よく見れば、辺りは少し開けた森の中で、戦っている男達は、キャラバンの仲間達のように素人ではなく、戦うことを生業としている屈強で野蛮な男達だ。その中に、聖女の衣と神官の姿を見つけて、アイリの顔が強張る。

「流石、ヨシュアさんだね、聖徒教会が魔石狩りをしてるって、本当だったね。」

「乱暴だなー、これ、わざと火をつけて、森の奥から追い出してる。」

弟二人は嫌そうに顔を見合わせた。

「今までの現場もこいつらかな?」

「他にも何組がいるんじゃね?狩り方が違うし。それとも焦ってんのかな。」

「とりあえず、クレイに隠形かけてもらって、少し様子を見よう。火事が広がらないように火の精霊達に火勢を抑えてもらうわ、お願い、テス。」

アイリの言葉に地の精霊アスクレイトスが新たに顕現する。下半身が黄金の蛇、上半身が少年の土の精霊はまだ、完全に拘束は外れていないものの、アイリの願いに十分応えるだけの力は振える。火の精霊テセウスは、ミルナスが火事を発見してから顕現したままだ。二体の精霊は頷くと即座に行動に移した。

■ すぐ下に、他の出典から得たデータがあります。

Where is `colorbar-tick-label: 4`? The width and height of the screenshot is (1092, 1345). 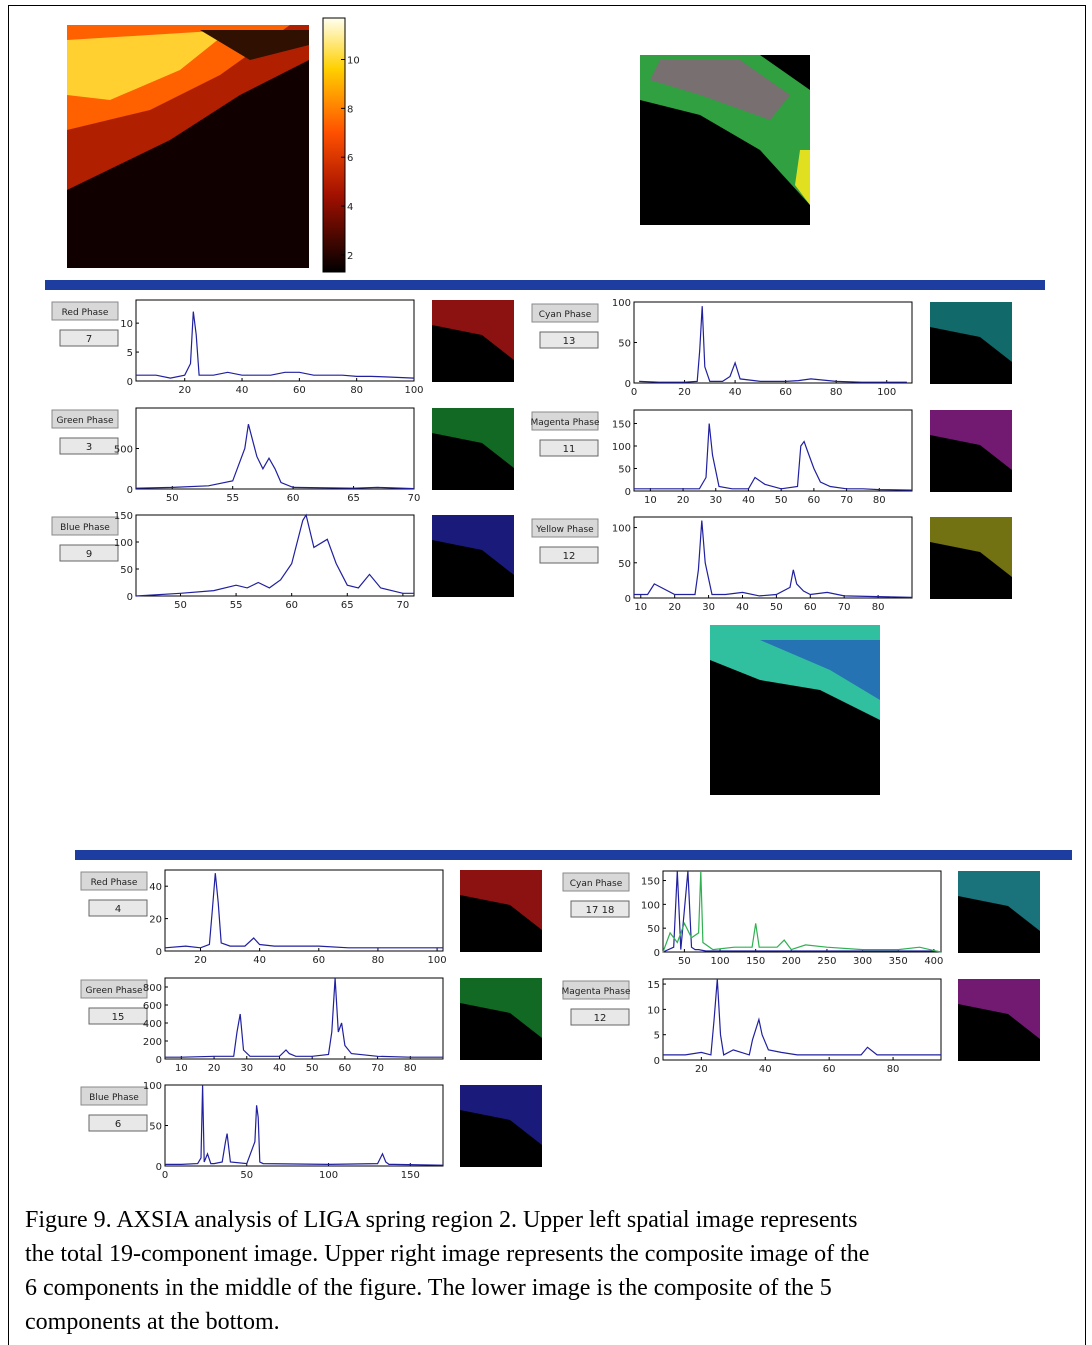
colorbar-tick-label: 4 is located at coordinates (350, 208).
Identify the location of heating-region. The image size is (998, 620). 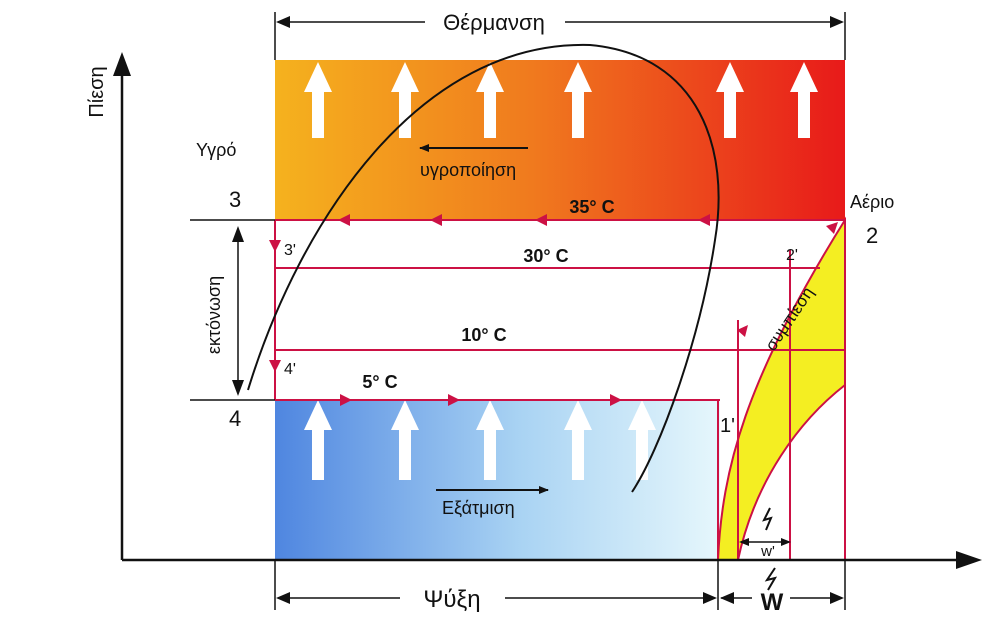
(560, 140).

アスクレイトスが隠形をかけるとテセウスは自身の掌から小さな魔力の炎を生み出して四方に放った。

【これで延焼は起こりません。いつでも鎮火可能です、主。】

【ありがとう、テス。】

馬の前足を器用に折って、深く頭を下げる礼をしたのち、火の精霊は魔石に戻った。クレイは術を発動している為、アイリの肩に顕現したままだ。

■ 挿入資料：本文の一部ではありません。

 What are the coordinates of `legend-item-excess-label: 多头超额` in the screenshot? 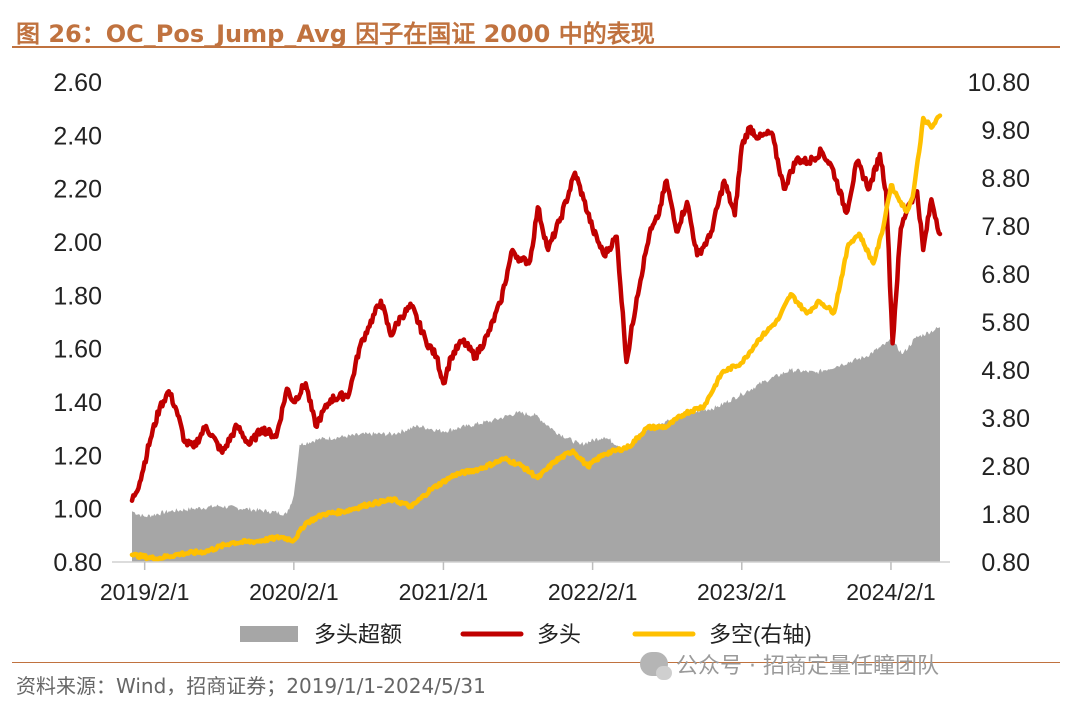 It's located at (358, 634).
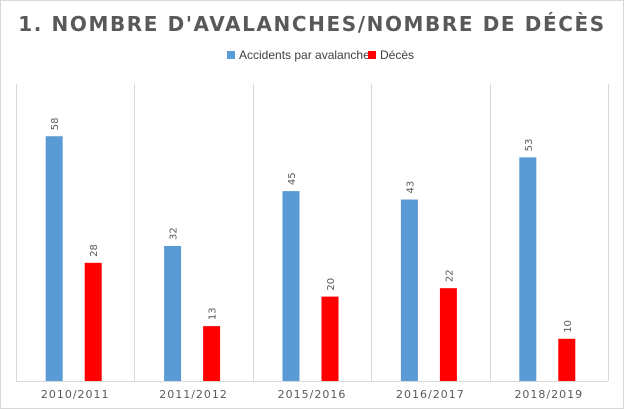  Describe the element at coordinates (530, 146) in the screenshot. I see `data-label: 53` at that location.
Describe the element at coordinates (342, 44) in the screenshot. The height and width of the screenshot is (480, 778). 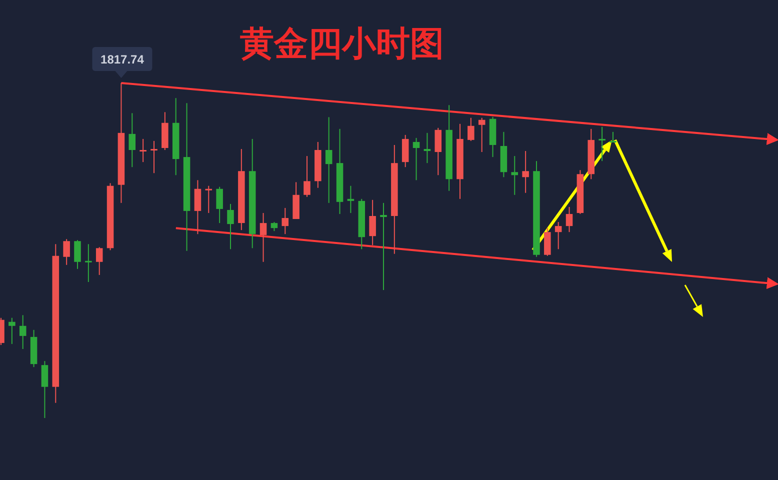
I see `chart-title: 黄金四小时图` at that location.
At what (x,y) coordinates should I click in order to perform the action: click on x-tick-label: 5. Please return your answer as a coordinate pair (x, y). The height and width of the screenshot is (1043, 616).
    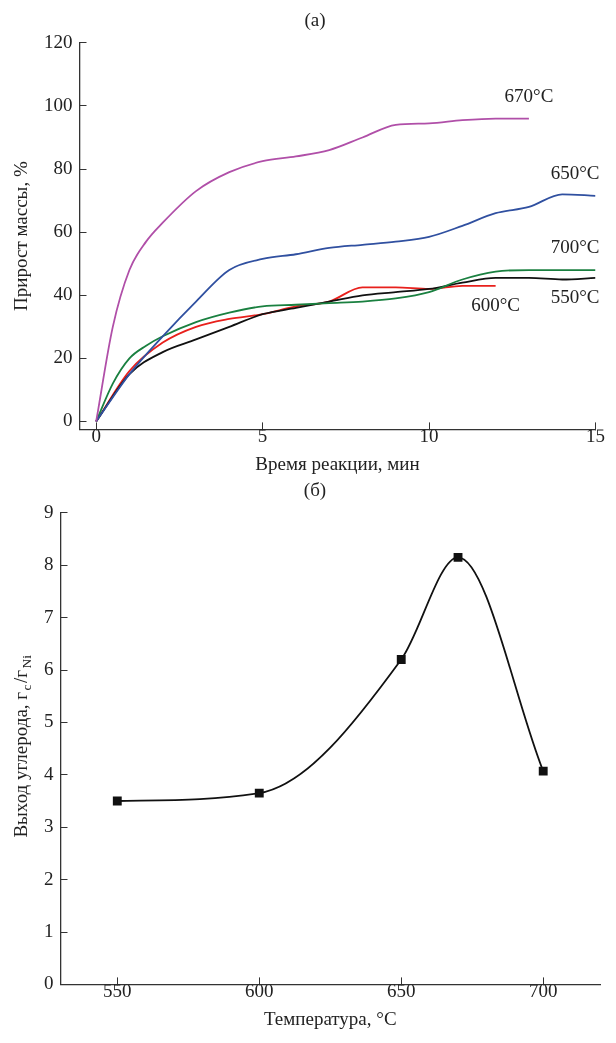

火に追い立てられて森の奥から次々魔物や獣が飛び出してくる。区別することなくそれらを刃にかけ、祝福の効果が切れると剣を聖女達に投げてよこす。聖女達は戦う者達にも祝福を与え続けている為、ずっと魔力を使い続けている状態だ。そんな状態が長続きするはずもなく、一人の聖女が横から飛び出してきた魔物に襲われて倒れた。

飛び出して行きそうなシルキスをアイリとミルナスの二人で抑える。

駆け寄ってくる神官と怯えて役に立たない聖女達、神官が何かしようとした時、別の神官がそれを止めて狩りに戻そうと剣を向けた。

「姉さん!」「ねーちゃん!」

「わかってるけど、ちょっと待って。聖徒教会との接触はなるべく避けたいの。」

【ディディ、テスと協力して火を消して。癒しの魔力を込める事、出来る?】

上半身が少女、下半身が魚の水の精霊が顕現し、出来るかどうかちょっと小首を傾げる。拘束が完全に解けていないオンディットではそこまでの魔力は出せないようだ。

【鎮火の方は我が。】テセウスが顕現する。

【ありがとう、テス。なら、ディディは興奮している魔物達を鎮めるのに力を貸して。

この辺り一帯に霧状の癒しの雨を降らして欲しいの。】

水の精霊は今度は大きく頷くと空へと泳ぐように登っていった。すぐに細かな霧雨が吐息の暖かさを纏って空気に染み込むように降りてきた。

その霧に近くにいた魔猪の姿を拡大して映し出す。魔猪自体は癒しの効果で暴走状態から落ち着きつつあったが、その大写しにされた姿だけで、人々の恐怖を煽るには十分だった。

そうして、瀕死の聖女とそれを介抱する神兵だけになった後、クレイによる隠形を解いたアイリ達は姿を現したのだった。